(Saved data entries)
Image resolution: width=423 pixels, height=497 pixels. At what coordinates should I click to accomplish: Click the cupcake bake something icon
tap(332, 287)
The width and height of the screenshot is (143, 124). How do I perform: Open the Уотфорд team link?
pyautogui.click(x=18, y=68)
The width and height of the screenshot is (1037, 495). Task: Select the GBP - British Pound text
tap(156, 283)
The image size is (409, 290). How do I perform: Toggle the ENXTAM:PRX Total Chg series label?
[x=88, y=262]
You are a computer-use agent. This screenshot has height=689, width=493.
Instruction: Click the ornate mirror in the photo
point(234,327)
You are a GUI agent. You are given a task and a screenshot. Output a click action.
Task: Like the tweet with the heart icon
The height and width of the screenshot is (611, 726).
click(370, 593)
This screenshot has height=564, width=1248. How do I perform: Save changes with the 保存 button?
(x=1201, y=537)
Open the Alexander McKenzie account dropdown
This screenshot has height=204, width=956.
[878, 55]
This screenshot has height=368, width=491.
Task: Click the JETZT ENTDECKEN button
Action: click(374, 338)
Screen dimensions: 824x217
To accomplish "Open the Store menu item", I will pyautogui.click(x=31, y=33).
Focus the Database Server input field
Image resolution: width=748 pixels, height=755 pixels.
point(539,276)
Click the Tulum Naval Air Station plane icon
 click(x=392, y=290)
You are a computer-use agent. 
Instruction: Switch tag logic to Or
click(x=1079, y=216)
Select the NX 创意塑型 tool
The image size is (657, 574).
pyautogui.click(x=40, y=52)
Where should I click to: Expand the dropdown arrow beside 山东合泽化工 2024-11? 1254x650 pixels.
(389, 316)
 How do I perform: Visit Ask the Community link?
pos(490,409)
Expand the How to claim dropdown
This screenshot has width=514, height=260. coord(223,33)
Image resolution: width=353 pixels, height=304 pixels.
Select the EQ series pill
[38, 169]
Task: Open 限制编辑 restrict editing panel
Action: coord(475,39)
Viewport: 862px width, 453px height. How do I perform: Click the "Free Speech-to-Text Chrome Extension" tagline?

AIM OF THE TASK:
Please transcribe exactly the lines above from the line that has "This screenshot has height=564, width=1248." up to and including the line that has "Screen dimensions: 824x217"; no other line belongs in the answer.

WRITTEN ANSWER:
This screenshot has height=564, width=1248. How do I perform: Save changes with the 保存 button?
(x=1201, y=537)
Open the Alexander McKenzie account dropdown
This screenshot has height=204, width=956.
[878, 55]
This screenshot has height=368, width=491.
Task: Click the JETZT ENTDECKEN button
Action: click(374, 338)
Screen dimensions: 824x217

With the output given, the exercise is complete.